# Accounting Rate of Return

**Topics:**Investment, Rate of return, Net present value

**Pages:**1 (277 words)

**Published:**October 9, 2012

The accounting rate of return (ARR) is a way of comparing the profits you expect to make from an investment to the amount you need to invest. The ARR is normally calculated as the average annual profit you expect over the life of an investment project, compared with the average amount of capital invested. For example, if a project requires an average investment of £100,000 and is expected to produce an average annual profit of £15,000, the ARR would be 15 per cent. The higher the ARR, the more attractive the investment is. You can compare the ARR to your own target rate of return, and to the ARR on other potential investments. The ARR is widely used to provide a rough guide to how attractive an investment is. The main advantage is that it is easy to understand.

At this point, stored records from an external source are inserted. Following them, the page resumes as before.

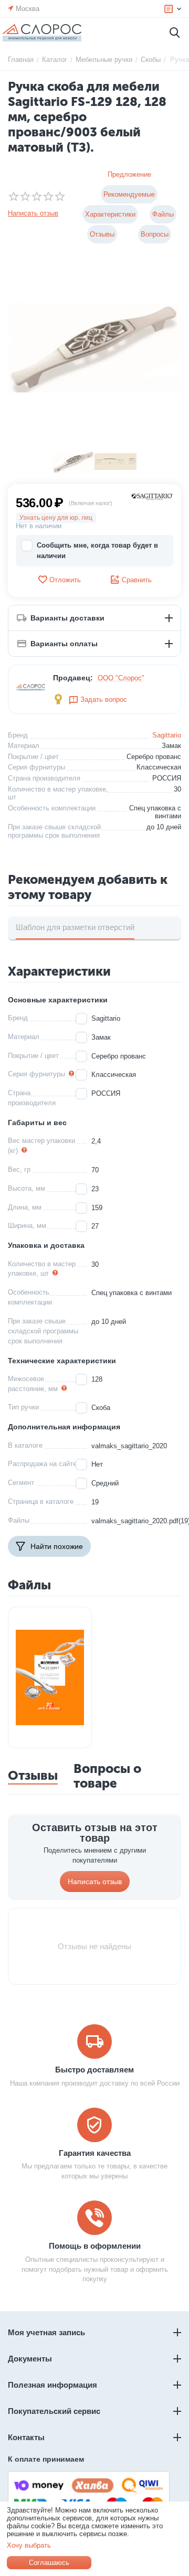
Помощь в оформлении (95, 2245)
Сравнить (137, 580)
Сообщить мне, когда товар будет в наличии (97, 550)
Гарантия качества (95, 2153)
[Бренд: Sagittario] (152, 496)
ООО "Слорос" (121, 678)
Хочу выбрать (29, 2545)
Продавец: (73, 678)
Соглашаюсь (49, 2563)
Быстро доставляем (94, 2069)
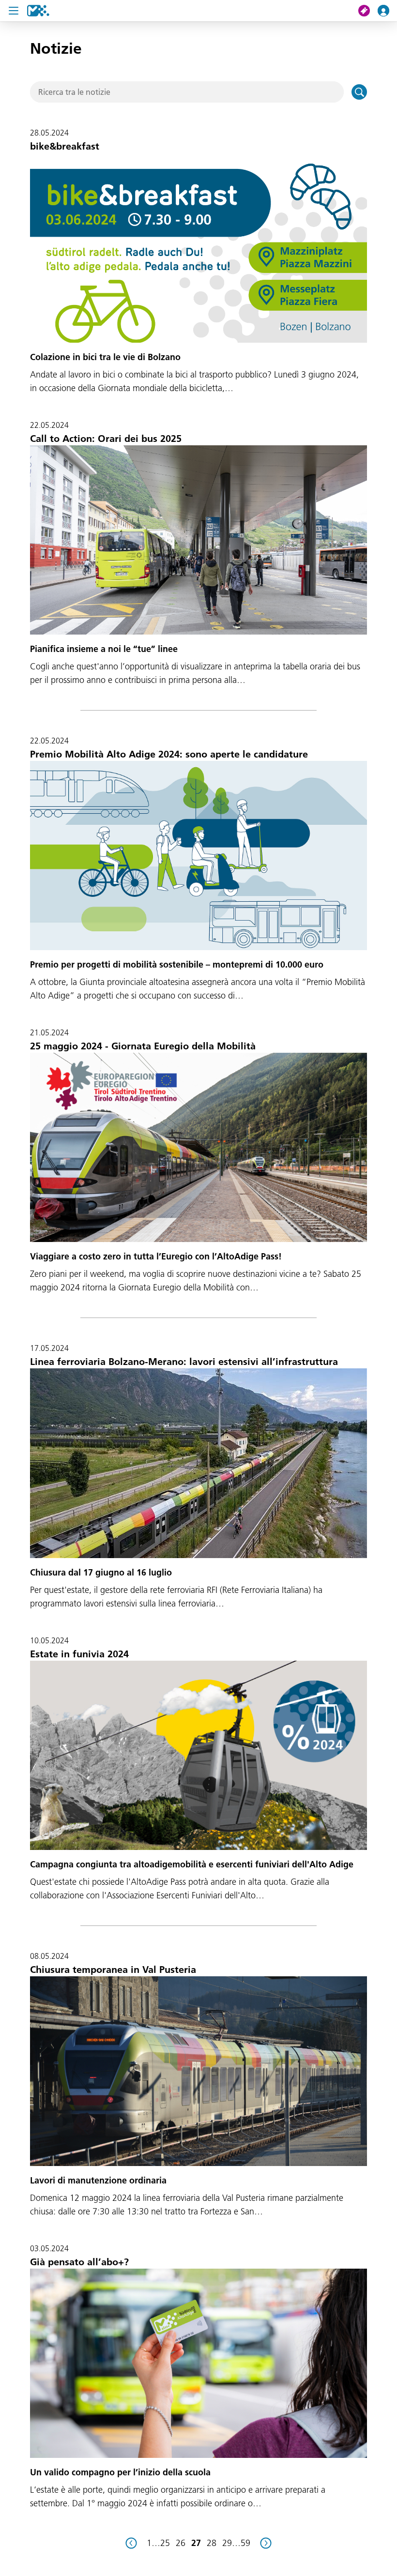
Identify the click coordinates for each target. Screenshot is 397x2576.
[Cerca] (359, 92)
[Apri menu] (13, 10)
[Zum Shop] (368, 10)
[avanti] (266, 2543)
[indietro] (131, 2543)
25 (165, 2542)
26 (180, 2542)
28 (211, 2542)
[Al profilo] (387, 10)
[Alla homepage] (38, 10)
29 (227, 2542)
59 (245, 2542)
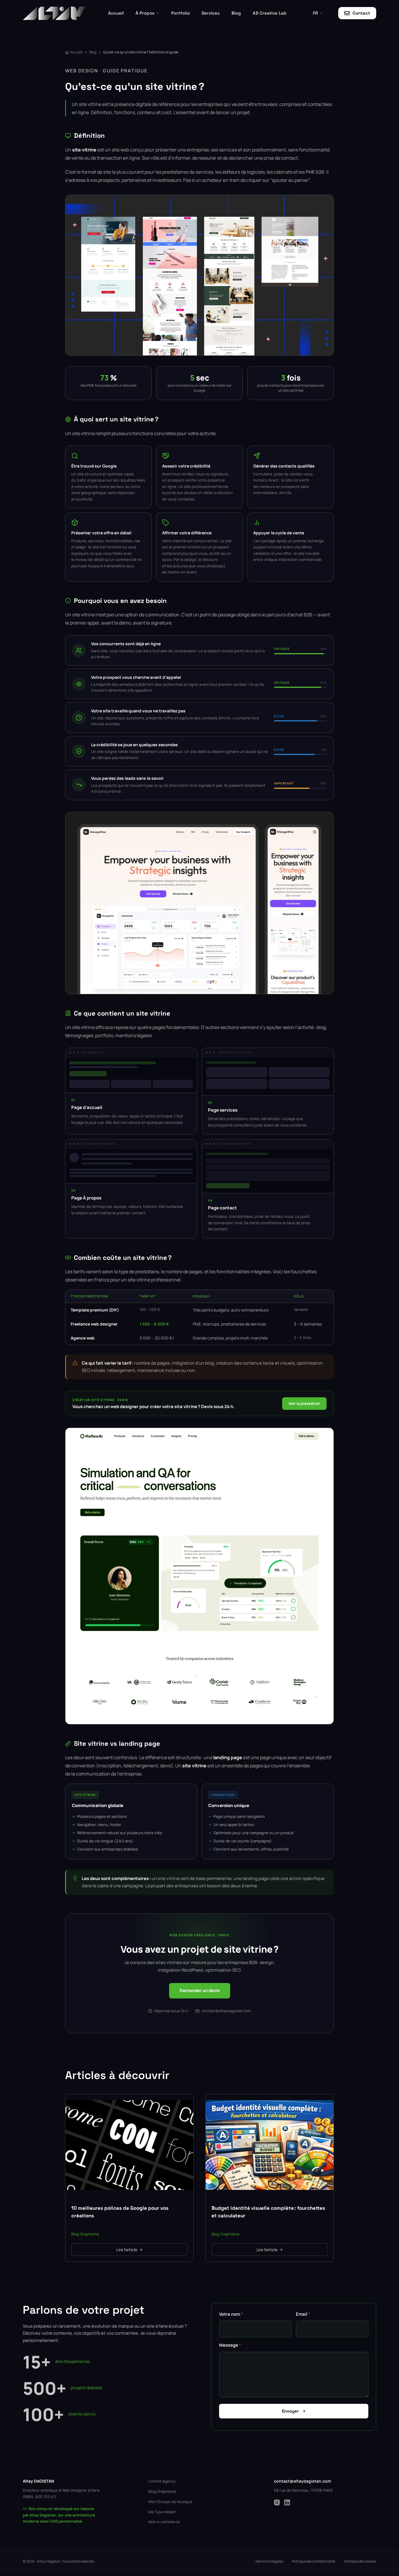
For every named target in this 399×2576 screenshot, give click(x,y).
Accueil (76, 52)
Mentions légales (269, 2561)
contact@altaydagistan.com (302, 2481)
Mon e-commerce (164, 2521)
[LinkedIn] (287, 2502)
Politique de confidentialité (313, 2561)
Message (230, 2345)
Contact (361, 13)
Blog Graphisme (162, 2491)
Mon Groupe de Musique (170, 2501)
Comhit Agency (162, 2481)
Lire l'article (126, 2249)
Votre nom (231, 2314)
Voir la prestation (304, 1403)
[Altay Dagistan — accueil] (54, 13)
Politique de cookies (360, 2561)
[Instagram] (277, 2502)
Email (303, 2314)
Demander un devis (200, 1990)
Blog (92, 52)
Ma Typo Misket (162, 2511)
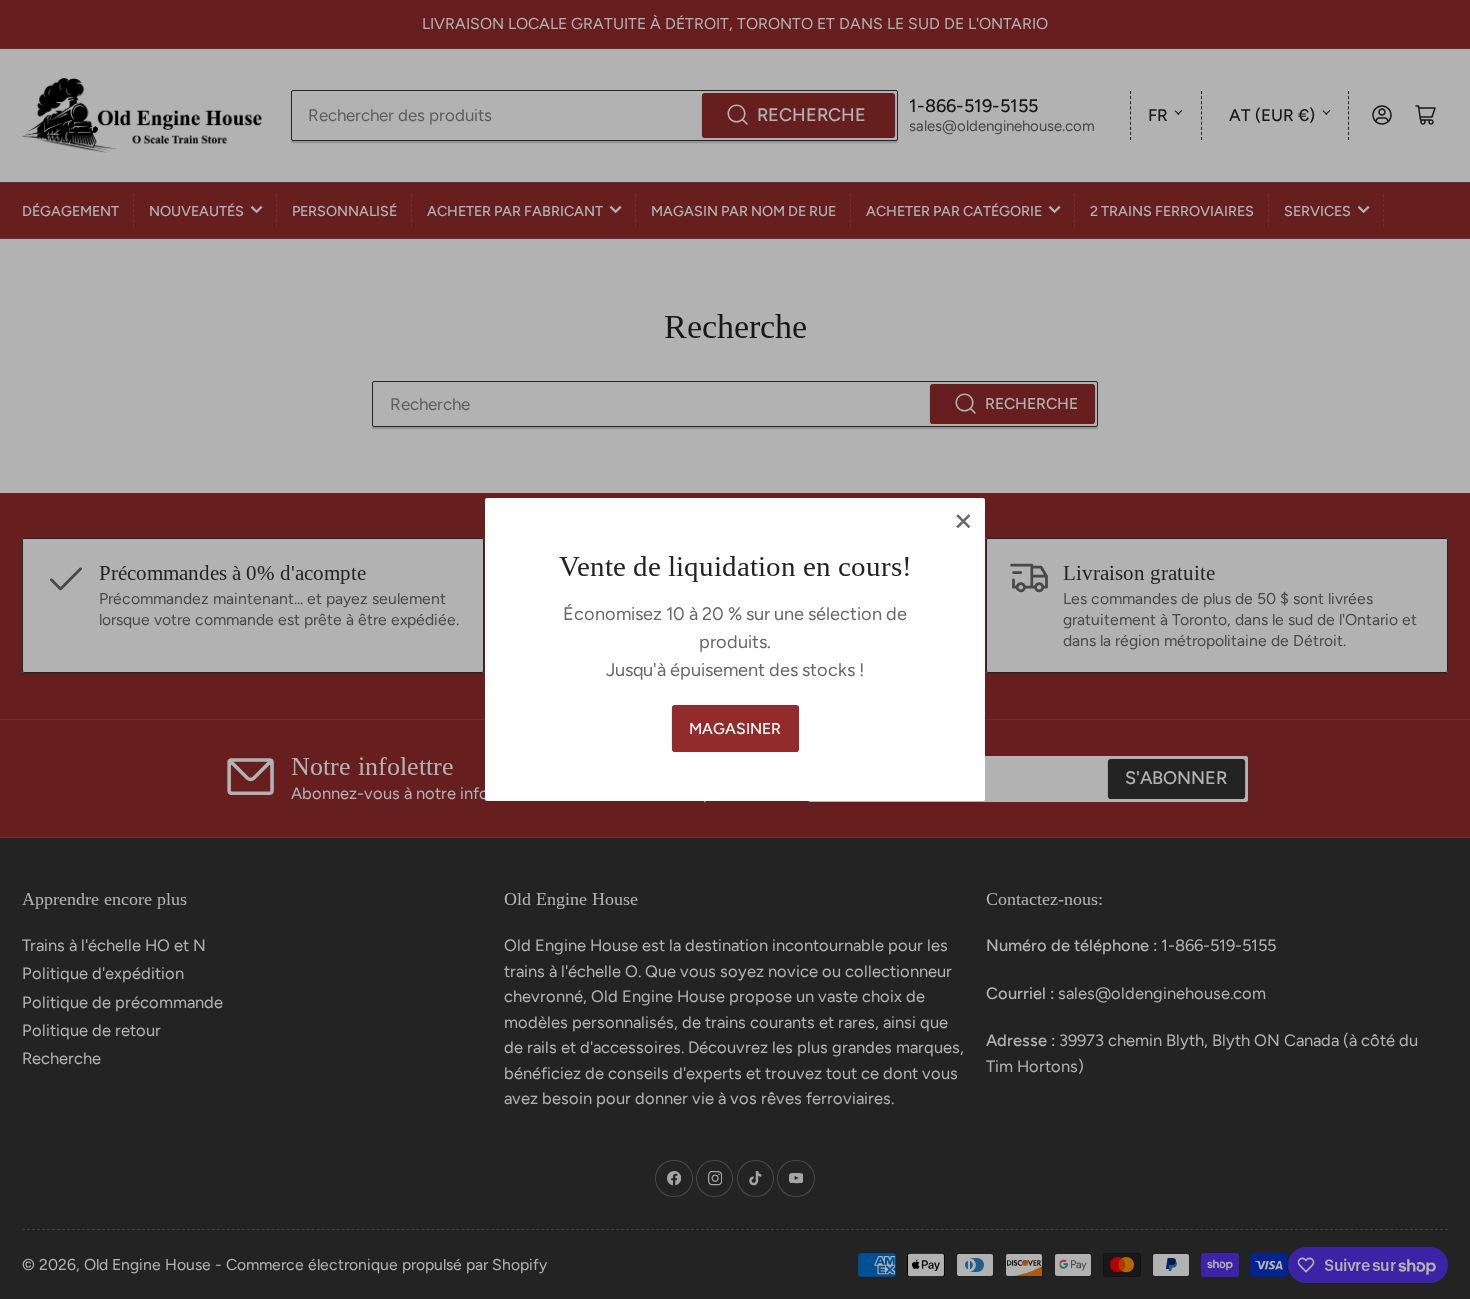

Disadvantages

Unlike other methods of investment appraisal, the ARR is based on profits rather than cashflow. So it is affected by subjective, non-cash items such as the rate of depreciation you use to calculate profits. The ARR also fails to take into account the timing of profits. In calculating ARR, a £100,000 profit five years away is given just as much weight as a £100,000 profit next year. In reality, you would prefer to get the profit sooner rather than later. See the page in this guide on discounting future cashflow. There are also several different formulas that can be used to calculate an ARR. If you use the ARR to compare different investments, you must be sure that you are calculating the ARR on a consistent basis.